In the “Of God’s Will” (De voluntate Dei) section of his Summa Theologiæ (Part 1, Q. 19), St. Thomas Aquinas guides us to think about the problem of a divine will.  The primary and underlying concern here is divine providence, which we can speak of with confidence only where we assume that God’s will is somehow bound to our own, or, more precisely, that the determinations of our desire (what we want) are bound to divine, irreducible indetermination (God’s mind).  Yet, as a Platonist at heart,[2] Aquinas is bent upon reminding us that God is not to be understood ultimately in terms of a will.  Thus, no sooner does St. Thomas proceed “saying that will has its being in God” (dicendum in Deo voluntatem esse), than he adds, “just as in him is intellect” (sicut et in eo est intellectus): “for the will follows from the intellect” (voluntas enim intellectum consequitur).  The latter proposition helps us understand Aquinas’s previous propositions.  In the respect that the will follows from intellect, in God will has its being (esse): in God, will is none other than intellect.

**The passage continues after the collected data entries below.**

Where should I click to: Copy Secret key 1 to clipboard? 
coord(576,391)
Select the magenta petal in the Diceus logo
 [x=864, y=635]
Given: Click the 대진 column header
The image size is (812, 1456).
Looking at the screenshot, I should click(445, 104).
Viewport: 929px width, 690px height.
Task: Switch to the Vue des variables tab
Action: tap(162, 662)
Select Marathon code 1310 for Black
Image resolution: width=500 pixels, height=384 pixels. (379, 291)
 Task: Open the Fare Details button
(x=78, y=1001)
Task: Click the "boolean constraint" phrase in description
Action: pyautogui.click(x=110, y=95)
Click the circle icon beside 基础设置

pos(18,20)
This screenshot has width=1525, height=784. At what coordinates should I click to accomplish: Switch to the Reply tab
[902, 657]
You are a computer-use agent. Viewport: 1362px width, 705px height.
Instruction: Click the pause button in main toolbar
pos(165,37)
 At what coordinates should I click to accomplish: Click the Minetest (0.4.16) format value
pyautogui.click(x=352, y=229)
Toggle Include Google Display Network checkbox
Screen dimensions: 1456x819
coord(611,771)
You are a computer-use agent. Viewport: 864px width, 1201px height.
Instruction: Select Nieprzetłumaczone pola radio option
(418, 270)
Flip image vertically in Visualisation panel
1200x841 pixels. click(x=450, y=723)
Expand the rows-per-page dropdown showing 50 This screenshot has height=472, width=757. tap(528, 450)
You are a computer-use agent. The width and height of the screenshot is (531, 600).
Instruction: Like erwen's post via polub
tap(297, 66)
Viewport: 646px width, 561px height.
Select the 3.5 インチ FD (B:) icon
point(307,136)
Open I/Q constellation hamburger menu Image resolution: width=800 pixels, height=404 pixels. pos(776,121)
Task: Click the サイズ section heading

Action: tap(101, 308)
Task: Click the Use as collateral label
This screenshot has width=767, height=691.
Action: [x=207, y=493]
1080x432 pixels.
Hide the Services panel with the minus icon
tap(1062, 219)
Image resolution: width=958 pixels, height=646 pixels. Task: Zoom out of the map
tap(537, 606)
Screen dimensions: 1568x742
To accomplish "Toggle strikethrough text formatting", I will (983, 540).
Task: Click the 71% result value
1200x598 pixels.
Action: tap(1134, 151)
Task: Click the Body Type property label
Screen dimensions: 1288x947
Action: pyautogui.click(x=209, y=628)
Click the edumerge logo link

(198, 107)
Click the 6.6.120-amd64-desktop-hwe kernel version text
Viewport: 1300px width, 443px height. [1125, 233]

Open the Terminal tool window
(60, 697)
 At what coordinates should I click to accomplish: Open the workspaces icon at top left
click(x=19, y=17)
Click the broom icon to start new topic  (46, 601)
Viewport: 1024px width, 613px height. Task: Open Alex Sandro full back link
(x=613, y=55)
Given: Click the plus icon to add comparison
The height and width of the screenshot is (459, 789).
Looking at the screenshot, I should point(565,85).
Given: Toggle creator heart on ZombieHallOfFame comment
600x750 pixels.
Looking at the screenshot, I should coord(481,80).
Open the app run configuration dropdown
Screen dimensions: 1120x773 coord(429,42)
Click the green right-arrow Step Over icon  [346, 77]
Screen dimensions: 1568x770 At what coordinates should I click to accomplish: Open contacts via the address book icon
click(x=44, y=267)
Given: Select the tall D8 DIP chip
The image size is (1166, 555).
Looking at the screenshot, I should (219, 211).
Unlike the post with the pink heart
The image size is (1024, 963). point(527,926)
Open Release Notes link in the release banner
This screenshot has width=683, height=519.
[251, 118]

Let us note the shift from nominative to accusative cases.  In Aquinas’s first two propositions, will is in the accusative, whereas intellect is in the nominative; in the “explanatory” proposition, will is nominative, while intellect is accusative.  To be sure, we could explain the shift away “syntactically” or literally, but only a more serious explanation would do justice to Aquinas’s argument.  What is primary for us is not primary for God.  Otherwise put, in God the will “acquiesces” (quiescat) perfectly or completely.  “Whence [the proposition that] will is in whoever has intellect” (unde in quolibet habente intellectum, est voluntas).  “And so it is fitting to say that the will has its being in God, since intellect is in him.  And as his act of intellection is his being, so is his will” (Et sic oportet in Deo esse voluntatem, cum sit in eo intellectus. Et sicut suum intelligere est suum esse, ita suum velle).  For the will is perfect in intellect.  Hence Aquinas’s earlier reference to St. Paul’s Rom. 12:2, where “the will of God [is] good and satisfying and complete” (τὸ θέλημα τοῦ Θεοῦ, τὸ ἀγαθὸν καὶ εὐάρεστον καὶ τέλειον).  But to grasp the message, a “metamorphosis” is called for via a renewal of the mind, whereby our will is projected in God’s own, or in which will acquiesces in intellect.  In God, the human imperfect will finds its intellectual perfection.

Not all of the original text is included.